The reward function combines two parts:
1. **Count Accuracy Reward**: Considers not only exact matches but also "Off-By-One" tolerance (e.g., 19/21 for true count 20 gets partial reward) to avoid sparse rewards.
2. **Format Compliance Reward**: Ensures the model outputs follow predefined reasoning structures (analysis steps, validation links) to maintain interpretability.
This design balances numerical precision and reasoning chain integrity.

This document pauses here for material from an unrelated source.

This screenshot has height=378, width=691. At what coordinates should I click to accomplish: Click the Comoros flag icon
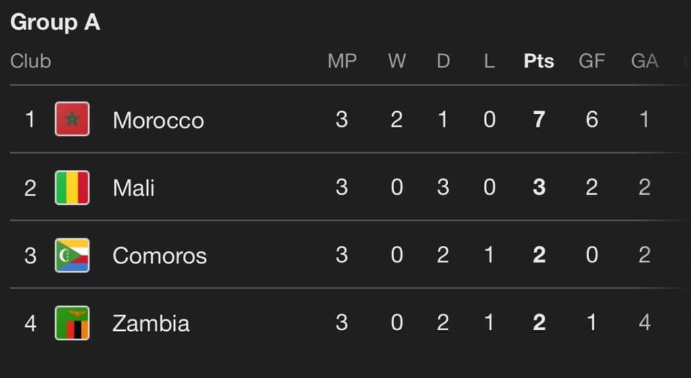point(72,255)
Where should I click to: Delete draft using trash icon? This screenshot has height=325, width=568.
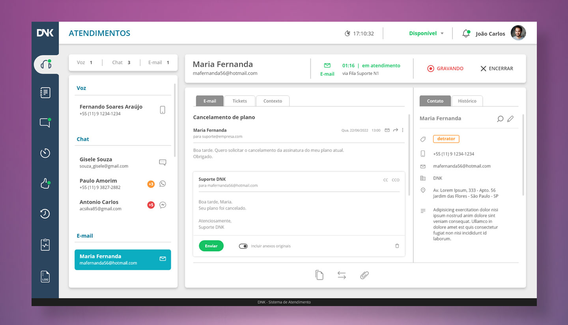pos(397,246)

## Engineering Implementation & Best Practices

**Toolchain**:
- Training: Supports DeepSpeed ZeRO-2/3, CPU Offload, multi-GPU evaluation.
- Model support: Built-in Qwen series, modular for new VL models.
- Evaluation: Local checkpoint assessment, API comparison (OpenAI/Gemini), metrics like OBO accuracy, exact match, MAE, RMSE.
- Data: CSV/JSONL support, flexible preprocessing, configurable max pixels.

**Best Practices**:
- Reduce memory usage: Set `--max_pixels` (e.g.,262144=672×384) for high-res videos to cut token count from ~20K to ~2.5K.
- Training stability: Avoid in-training generation-based evaluation (causes DeepSpeed ZeRO-3 hang; evaluate post-training).
- Batch calculation: Equivalent batch size = GPU count × per-device batch × gradient accumulation steps.

## Application Prospects & Academic Value

ActRep-R1's value:
- **Practical use**: Validated on RepCount dataset, open-source with docs—ready for fitness, industrial, medical applications.
- **Academic contribution**: Explores how to apply MLLM reasoning to fine-grained visual tasks (like RAC), setting a "think first, output later" paradigm for other tasks (object counting, motion analysis, quality assessment).
It retains MLLMs' generalization while achieving professional counting precision, making it a valuable resource for video understanding and RL in vision tasks.